Here the similarities end. As already noted, platinum recycling has quadrupled over the past decade, despite the price of platinum having merely doubled over that time-span. In our inflation-ravaged economies, the price of platinum has under-performed versus most other commodities.

In the silver market, those parameters are totally reversed. Despite the six-fold increase in the price of silver over that same time-span, silver recycling has remained essentially flat. The least-worst source for supply/demand data on the silver market is the Silver Institute. Silver-recycling is currently such a minor factor in the supply/demand picture that it doesn’t even recordrecycling data as a category unto itself.

Instead, silver-recycling is subsumed by the category of “old silver scrap” sales, which primarily consists of ordinary people pawning their sterling silver tableware and tea services. Yet even when we combine the pawning and actual “recycling” of silver into a single category, we see an anemic rise of little more than 25% while the price of silver increased 600%.

Half of that increase occurred in 2011 alone, when the price of silver briefly spiked to a (nominal) 30-year high. With the price of silver now more than 30% below that peak, we will likely see that recycling/scrap-sales of silver fell in 2012.

We live in an era of recycling mania, yet silver-recycling is nearly as depressed as the silver mining industry itself. Why is this? Severe under-pricing of silver is the only possible explanation.

With silver inventories having collapsed while platinum inventories remain abundant; we collectively have a much greater motive/incentive to recycle silver than to recycle platinum.
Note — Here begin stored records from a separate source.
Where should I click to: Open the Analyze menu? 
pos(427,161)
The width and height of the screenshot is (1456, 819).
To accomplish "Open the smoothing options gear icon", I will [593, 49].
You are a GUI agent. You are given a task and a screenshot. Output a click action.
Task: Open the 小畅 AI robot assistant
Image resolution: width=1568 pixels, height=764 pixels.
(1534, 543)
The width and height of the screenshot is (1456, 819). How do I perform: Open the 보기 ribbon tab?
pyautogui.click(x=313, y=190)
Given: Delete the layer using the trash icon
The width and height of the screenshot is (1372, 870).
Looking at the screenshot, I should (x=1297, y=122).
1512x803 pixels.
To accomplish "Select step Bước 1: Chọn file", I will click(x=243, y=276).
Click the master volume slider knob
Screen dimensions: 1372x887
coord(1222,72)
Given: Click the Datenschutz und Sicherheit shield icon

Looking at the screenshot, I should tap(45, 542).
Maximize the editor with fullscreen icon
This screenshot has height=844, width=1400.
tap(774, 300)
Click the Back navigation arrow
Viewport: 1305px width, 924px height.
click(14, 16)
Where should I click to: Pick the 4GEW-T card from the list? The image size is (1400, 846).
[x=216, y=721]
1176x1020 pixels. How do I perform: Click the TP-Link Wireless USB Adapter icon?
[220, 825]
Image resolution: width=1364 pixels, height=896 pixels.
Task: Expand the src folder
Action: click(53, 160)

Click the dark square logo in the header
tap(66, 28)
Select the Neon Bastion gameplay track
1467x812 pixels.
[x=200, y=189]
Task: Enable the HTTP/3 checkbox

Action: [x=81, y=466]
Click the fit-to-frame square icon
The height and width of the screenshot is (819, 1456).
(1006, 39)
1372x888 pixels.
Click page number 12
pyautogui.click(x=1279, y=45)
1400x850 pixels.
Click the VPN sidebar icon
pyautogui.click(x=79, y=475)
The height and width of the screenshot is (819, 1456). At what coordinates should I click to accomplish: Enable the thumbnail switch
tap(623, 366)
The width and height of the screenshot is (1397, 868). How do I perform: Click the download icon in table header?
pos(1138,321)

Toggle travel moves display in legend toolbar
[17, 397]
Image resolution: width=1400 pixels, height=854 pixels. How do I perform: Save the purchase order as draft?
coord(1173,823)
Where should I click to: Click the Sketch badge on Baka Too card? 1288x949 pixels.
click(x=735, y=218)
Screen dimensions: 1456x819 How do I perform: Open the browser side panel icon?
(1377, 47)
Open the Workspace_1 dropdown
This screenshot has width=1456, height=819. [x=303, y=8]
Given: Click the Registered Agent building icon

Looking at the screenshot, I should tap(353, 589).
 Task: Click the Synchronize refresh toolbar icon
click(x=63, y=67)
With silver being used in some of our most-important emerging technologies (everything from cruise missiles to solar-panel cells to unique anti-microbial compounds); we have a much greater incentive to recycle silver than to recycle platinum.

Again, there is only one possible explanation as to why platinum recycling is exploding while silver recycling is extremely depressed: the gross under-pricing of silver. In previous commentaries I have pointed out how the permanently depressed state of silver mining is absolute proof of silver price-suppression.

For over 4,000 years most of the world’s silver came from “primary” silver mining. It was only after the price of silver was driven (manipulated) to a 600-year low (in real dollars) that global silver mining collapsed in the 1990’s, with more than 90% of the world’s silver mines bankrupted. Even after the partial recovery in silver prices, most of these mines remain closed.

With recycling being the “other component” of supply, we have completely independent verification of this principle of logic/economics previously expressed. The only possible reason why the supply of silver remains in a permanent state of depression – despite the complete collapse of inventories – is because of the permanent suppression of the price.

With the price of gold also depressed (as evidenced by the struggling gold miners); at its historical average $110/ounce for silver would represent an absolute minimum “fair price” for silver today. However, by the time prices had risen enough to restore health to the silver and gold mining industries; we would more likely be looking at a “minimum price” for silver somewhere in excess of $150/oz – today.

Given the extreme/unlimited (and completely insane) currency-dilution now taking place on both sides of the Atlantic, this “minimum fair price” for silver can only increase exponentially from the $150/oz level. The platinum market provides us with a crystal-clear picture of how the silver market would behave – if it was ever freed from the relentless price-manipulation (and fraud) of the Western banking cabal.